TAMPA, Fla. — The Hillsborough County transportation surtax referendum is back on the ballot hours after it was to be removed.
On Friday, a court issued a stay of the order removing the county's transportation surtax referendum from the November ballot that went into effect Thursday night.
The stay remains in effect until further court action. This means that a notice posted to voters will be temporarily discarded — it had been posted online, placed in privacy booths at voting locations and in outgoing vote-by-mail ballots informing voters that votes cast either for or against the transportation measure will not count.
"We received the attached order from the appellate court, and therefore have removed the Notices to the Voter posted earlier today," the county supervisor of elections office said in a statement.
According to an earlier written order, the judicial court for Hillsborough County said the removal of the proposal came down to the measure not complying with the law.
"When Hillsborough County asks voters for more money, the law requires that it say what it means and mean what it says," the order said. "The law also requires that the County comply with the rules the Legislature has given about how the ballot question may be posed.
"On the ballot in Hillsborough County is a measure that does not mean what it says.

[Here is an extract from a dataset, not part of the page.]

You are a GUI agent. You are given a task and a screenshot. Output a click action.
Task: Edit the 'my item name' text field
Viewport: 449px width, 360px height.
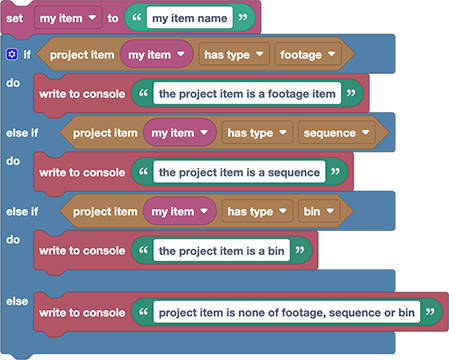(190, 18)
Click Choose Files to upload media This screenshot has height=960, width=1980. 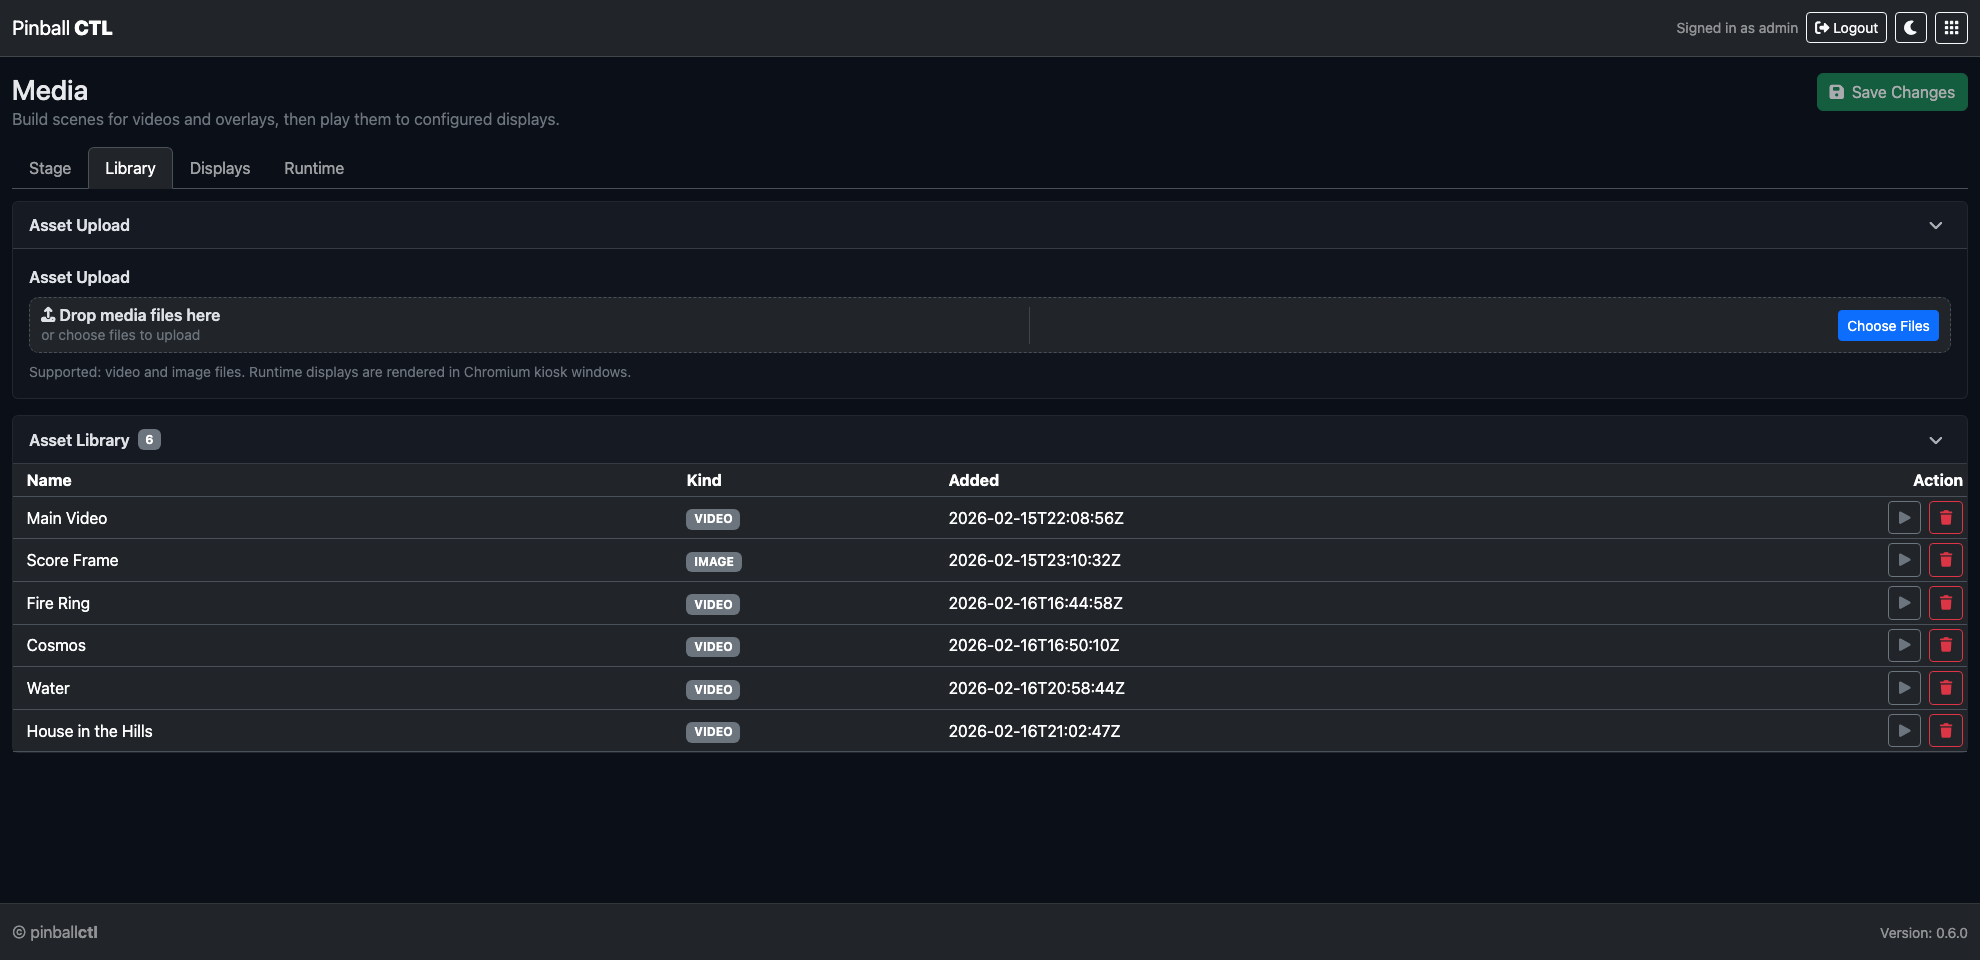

It does not say what it means. It does not comply with the law, as it is required to do. Because it does not, the measure must be stricken from the ballot."
The 1% transportation tax referendum would've approved the raising of sales tax in Hillsborough County from 7.5% to 8.5% and allowed transportation officials to have the funds to make roads safer by adding bike lanes, lights and paving roads.
Something very similar was passed in 2018. Around half a billion tax dollars were collected. That referendum was ruled unconstitutional because voters decided how the money was spent.
However, supporters of the new transportation tax said that this time is different because county commissioners decided to put it on the November ballot.
On Oct. 10, All for Transportation Co-Founder Tyler Hudson expressed his disappointment with the court's decision and said it will bring more problems for people within the county.
"The only losers are the residents of Hillsborough County who have again had their opportunity to fix our broken transportation system delayed," he said in a statement. "We will continue to pay the high price of doing nothing and the call for action will only grow louder."